# Stored items:

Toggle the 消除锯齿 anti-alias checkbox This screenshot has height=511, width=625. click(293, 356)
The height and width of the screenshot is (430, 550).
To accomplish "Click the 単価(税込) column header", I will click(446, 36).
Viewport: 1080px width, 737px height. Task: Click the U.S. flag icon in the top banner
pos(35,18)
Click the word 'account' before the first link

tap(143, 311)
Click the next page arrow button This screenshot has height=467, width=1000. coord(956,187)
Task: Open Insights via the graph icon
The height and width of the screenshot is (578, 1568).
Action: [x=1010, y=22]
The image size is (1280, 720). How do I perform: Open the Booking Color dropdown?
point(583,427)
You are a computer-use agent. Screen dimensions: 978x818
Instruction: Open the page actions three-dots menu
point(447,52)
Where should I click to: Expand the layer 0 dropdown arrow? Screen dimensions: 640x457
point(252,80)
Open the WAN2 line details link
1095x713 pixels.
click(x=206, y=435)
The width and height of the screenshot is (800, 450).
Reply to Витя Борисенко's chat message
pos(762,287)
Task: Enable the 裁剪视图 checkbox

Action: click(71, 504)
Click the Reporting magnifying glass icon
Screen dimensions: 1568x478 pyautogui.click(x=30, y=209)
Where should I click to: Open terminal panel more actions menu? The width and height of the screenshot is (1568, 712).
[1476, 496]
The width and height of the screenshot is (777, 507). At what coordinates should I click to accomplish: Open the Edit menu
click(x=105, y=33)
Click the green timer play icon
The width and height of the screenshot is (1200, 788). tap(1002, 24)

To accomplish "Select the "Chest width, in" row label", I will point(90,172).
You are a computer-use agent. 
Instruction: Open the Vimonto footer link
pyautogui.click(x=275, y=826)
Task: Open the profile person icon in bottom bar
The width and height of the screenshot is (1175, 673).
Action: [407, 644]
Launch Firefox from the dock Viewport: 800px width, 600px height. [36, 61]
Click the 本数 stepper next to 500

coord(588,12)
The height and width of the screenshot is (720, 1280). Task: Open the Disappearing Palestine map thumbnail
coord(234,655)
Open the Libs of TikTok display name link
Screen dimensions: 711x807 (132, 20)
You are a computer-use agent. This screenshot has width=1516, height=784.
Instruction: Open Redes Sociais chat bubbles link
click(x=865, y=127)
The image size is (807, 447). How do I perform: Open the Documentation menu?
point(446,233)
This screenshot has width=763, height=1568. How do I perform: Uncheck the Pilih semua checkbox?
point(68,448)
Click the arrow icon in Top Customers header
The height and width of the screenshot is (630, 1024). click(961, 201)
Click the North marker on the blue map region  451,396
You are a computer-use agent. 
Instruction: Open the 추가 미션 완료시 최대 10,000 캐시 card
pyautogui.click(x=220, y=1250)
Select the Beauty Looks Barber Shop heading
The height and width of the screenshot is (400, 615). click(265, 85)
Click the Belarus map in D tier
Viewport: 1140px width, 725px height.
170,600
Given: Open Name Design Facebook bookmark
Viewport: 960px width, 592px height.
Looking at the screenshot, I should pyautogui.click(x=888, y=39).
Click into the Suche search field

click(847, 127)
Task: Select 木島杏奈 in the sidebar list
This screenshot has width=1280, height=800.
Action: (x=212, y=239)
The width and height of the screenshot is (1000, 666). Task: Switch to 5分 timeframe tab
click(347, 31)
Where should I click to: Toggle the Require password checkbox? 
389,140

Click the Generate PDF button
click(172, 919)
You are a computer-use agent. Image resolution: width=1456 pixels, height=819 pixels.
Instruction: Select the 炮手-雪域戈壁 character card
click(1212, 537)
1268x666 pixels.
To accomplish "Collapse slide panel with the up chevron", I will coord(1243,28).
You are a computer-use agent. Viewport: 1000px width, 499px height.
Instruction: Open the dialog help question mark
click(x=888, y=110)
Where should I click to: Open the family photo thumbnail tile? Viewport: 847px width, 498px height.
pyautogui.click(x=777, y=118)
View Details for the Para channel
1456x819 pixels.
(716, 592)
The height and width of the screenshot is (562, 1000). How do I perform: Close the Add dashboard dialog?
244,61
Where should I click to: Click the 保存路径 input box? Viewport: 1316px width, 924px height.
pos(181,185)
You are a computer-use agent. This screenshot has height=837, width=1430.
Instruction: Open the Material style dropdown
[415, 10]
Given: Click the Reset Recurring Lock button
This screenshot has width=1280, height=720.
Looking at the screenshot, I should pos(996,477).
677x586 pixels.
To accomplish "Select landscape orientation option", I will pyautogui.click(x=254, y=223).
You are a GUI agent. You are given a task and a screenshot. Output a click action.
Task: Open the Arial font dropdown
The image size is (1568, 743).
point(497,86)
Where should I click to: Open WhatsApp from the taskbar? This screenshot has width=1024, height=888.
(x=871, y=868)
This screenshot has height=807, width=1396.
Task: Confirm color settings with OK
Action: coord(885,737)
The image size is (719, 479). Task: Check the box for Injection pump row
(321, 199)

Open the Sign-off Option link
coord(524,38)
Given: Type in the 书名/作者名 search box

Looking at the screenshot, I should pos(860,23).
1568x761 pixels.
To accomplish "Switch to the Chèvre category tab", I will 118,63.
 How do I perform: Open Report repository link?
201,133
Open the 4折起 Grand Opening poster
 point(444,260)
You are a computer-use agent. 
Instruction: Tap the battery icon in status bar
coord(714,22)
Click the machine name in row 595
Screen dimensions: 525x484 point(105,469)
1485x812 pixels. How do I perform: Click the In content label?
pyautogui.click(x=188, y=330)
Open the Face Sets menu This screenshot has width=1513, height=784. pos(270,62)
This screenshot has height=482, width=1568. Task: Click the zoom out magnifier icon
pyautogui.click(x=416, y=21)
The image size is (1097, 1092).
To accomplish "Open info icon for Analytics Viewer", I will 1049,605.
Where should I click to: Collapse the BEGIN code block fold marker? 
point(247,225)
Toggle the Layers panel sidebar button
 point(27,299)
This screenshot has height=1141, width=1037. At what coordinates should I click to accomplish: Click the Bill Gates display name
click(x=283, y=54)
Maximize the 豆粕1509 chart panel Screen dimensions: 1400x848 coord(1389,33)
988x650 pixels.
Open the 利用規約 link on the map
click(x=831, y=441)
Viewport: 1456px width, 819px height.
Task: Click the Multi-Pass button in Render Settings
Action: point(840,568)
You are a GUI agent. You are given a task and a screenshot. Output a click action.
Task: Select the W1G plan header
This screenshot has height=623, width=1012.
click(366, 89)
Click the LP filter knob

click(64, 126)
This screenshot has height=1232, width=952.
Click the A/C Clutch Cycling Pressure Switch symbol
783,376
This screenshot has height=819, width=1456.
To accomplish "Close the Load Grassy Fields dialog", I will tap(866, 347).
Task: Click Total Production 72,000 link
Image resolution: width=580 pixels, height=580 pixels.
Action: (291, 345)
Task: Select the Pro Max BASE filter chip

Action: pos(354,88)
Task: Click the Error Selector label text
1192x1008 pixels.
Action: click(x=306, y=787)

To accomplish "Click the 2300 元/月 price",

# EXERCISE DETAILS:
Make a verbatim copy of each record.

# WORKED SOLUTION:
Toggle the 消除锯齿 anti-alias checkbox This screenshot has height=511, width=625. click(293, 356)
The height and width of the screenshot is (430, 550).
To accomplish "Click the 単価(税込) column header", I will click(446, 36).
Viewport: 1080px width, 737px height. Task: Click the U.S. flag icon in the top banner
pos(35,18)
Click the word 'account' before the first link

tap(143, 311)
Click the next page arrow button This screenshot has height=467, width=1000. coord(956,187)
Task: Open Insights via the graph icon
The height and width of the screenshot is (578, 1568).
Action: [x=1010, y=22]
The image size is (1280, 720). How do I perform: Open the Booking Color dropdown?
point(583,427)
You are a computer-use agent. Screen dimensions: 978x818
Instruction: Open the page actions three-dots menu
point(447,52)
Where should I click to: Expand the layer 0 dropdown arrow? Screen dimensions: 640x457
point(252,80)
Open the WAN2 line details link
1095x713 pixels.
click(x=206, y=435)
The width and height of the screenshot is (800, 450).
Reply to Витя Борисенко's chat message
pos(762,287)
Task: Enable the 裁剪视图 checkbox

Action: click(71, 504)
Click the Reporting magnifying glass icon
Screen dimensions: 1568x478 pyautogui.click(x=30, y=209)
Where should I click to: Open terminal panel more actions menu? The width and height of the screenshot is (1568, 712).
[1476, 496]
The width and height of the screenshot is (777, 507). At what coordinates should I click to accomplish: Open the Edit menu
click(x=105, y=33)
Click the green timer play icon
The width and height of the screenshot is (1200, 788). tap(1002, 24)

To accomplish "Select the "Chest width, in" row label", I will point(90,172).
You are a computer-use agent. 
Instruction: Open the Vimonto footer link
pyautogui.click(x=275, y=826)
Task: Open the profile person icon in bottom bar
The width and height of the screenshot is (1175, 673).
Action: [407, 644]
Launch Firefox from the dock Viewport: 800px width, 600px height. [36, 61]
Click the 本数 stepper next to 500

coord(588,12)
The height and width of the screenshot is (720, 1280). Task: Open the Disappearing Palestine map thumbnail
coord(234,655)
Open the Libs of TikTok display name link
Screen dimensions: 711x807 (132, 20)
You are a computer-use agent. This screenshot has width=1516, height=784.
Instruction: Open Redes Sociais chat bubbles link
click(x=865, y=127)
The image size is (807, 447). How do I perform: Open the Documentation menu?
point(446,233)
This screenshot has width=763, height=1568. How do I perform: Uncheck the Pilih semua checkbox?
point(68,448)
Click the arrow icon in Top Customers header
The height and width of the screenshot is (630, 1024). click(961, 201)
Click the North marker on the blue map region  451,396
You are a computer-use agent. 
Instruction: Open the 추가 미션 완료시 최대 10,000 캐시 card
pyautogui.click(x=220, y=1250)
Select the Beauty Looks Barber Shop heading
The height and width of the screenshot is (400, 615). click(265, 85)
Click the Belarus map in D tier
Viewport: 1140px width, 725px height.
170,600
Given: Open Name Design Facebook bookmark
Viewport: 960px width, 592px height.
Looking at the screenshot, I should pyautogui.click(x=888, y=39).
Click into the Suche search field

click(847, 127)
Task: Select 木島杏奈 in the sidebar list
This screenshot has width=1280, height=800.
Action: (x=212, y=239)
The width and height of the screenshot is (1000, 666). Task: Switch to 5分 timeframe tab
click(347, 31)
Where should I click to: Toggle the Require password checkbox? 
389,140

Click the Generate PDF button
click(172, 919)
You are a computer-use agent. Image resolution: width=1456 pixels, height=819 pixels.
Instruction: Select the 炮手-雪域戈壁 character card
click(1212, 537)
1268x666 pixels.
To accomplish "Collapse slide panel with the up chevron", I will coord(1243,28).
You are a computer-use agent. Viewport: 1000px width, 499px height.
Instruction: Open the dialog help question mark
click(x=888, y=110)
Where should I click to: Open the family photo thumbnail tile? Viewport: 847px width, 498px height.
pyautogui.click(x=777, y=118)
View Details for the Para channel
1456x819 pixels.
(716, 592)
The height and width of the screenshot is (562, 1000). How do I perform: Close the Add dashboard dialog?
244,61
Where should I click to: Click the 保存路径 input box? Viewport: 1316px width, 924px height.
pos(181,185)
You are a computer-use agent. This screenshot has height=837, width=1430.
Instruction: Open the Material style dropdown
[415, 10]
Given: Click the Reset Recurring Lock button
This screenshot has width=1280, height=720.
Looking at the screenshot, I should pos(996,477).
677x586 pixels.
To accomplish "Select landscape orientation option", I will pyautogui.click(x=254, y=223).
You are a GUI agent. You are given a task and a screenshot. Output a click action.
Task: Open the Arial font dropdown
The image size is (1568, 743).
point(497,86)
Where should I click to: Open WhatsApp from the taskbar? This screenshot has width=1024, height=888.
(x=871, y=868)
This screenshot has height=807, width=1396.
Task: Confirm color settings with OK
Action: coord(885,737)
The image size is (719, 479). Task: Check the box for Injection pump row
(321, 199)

Open the Sign-off Option link
coord(524,38)
Given: Type in the 书名/作者名 search box

Looking at the screenshot, I should pos(860,23).
1568x761 pixels.
To accomplish "Switch to the Chèvre category tab", I will 118,63.
 How do I perform: Open Report repository link?
201,133
Open the 4折起 Grand Opening poster
 point(444,260)
You are a computer-use agent. 
Instruction: Tap the battery icon in status bar
coord(714,22)
Click the machine name in row 595
Screen dimensions: 525x484 point(105,469)
1485x812 pixels. How do I perform: Click the In content label?
pyautogui.click(x=188, y=330)
Open the Face Sets menu This screenshot has width=1513, height=784. pos(270,62)
This screenshot has height=482, width=1568. Task: Click the zoom out magnifier icon
pyautogui.click(x=416, y=21)
The image size is (1097, 1092).
To accomplish "Open info icon for Analytics Viewer", I will 1049,605.
Where should I click to: Collapse the BEGIN code block fold marker? 
point(247,225)
Toggle the Layers panel sidebar button
 point(27,299)
This screenshot has height=1141, width=1037. At what coordinates should I click to accomplish: Click the Bill Gates display name
click(x=283, y=54)
Maximize the 豆粕1509 chart panel Screen dimensions: 1400x848 coord(1389,33)
988x650 pixels.
Open the 利用規約 link on the map
click(x=831, y=441)
Viewport: 1456px width, 819px height.
Task: Click the Multi-Pass button in Render Settings
Action: point(840,568)
You are a GUI agent. You are given a task and a screenshot. Output a click action.
Task: Select the W1G plan header
This screenshot has height=623, width=1012.
click(366, 89)
Click the LP filter knob

click(64, 126)
This screenshot has height=1232, width=952.
Click the A/C Clutch Cycling Pressure Switch symbol
783,376
This screenshot has height=819, width=1456.
To accomplish "Close the Load Grassy Fields dialog", I will tap(866, 347).
Task: Click Total Production 72,000 link
Image resolution: width=580 pixels, height=580 pixels.
Action: (291, 345)
Task: Select the Pro Max BASE filter chip

Action: pos(354,88)
Task: Click the Error Selector label text
1192x1008 pixels.
Action: click(x=306, y=787)

To accomplish "Click the 2300 元/月 price",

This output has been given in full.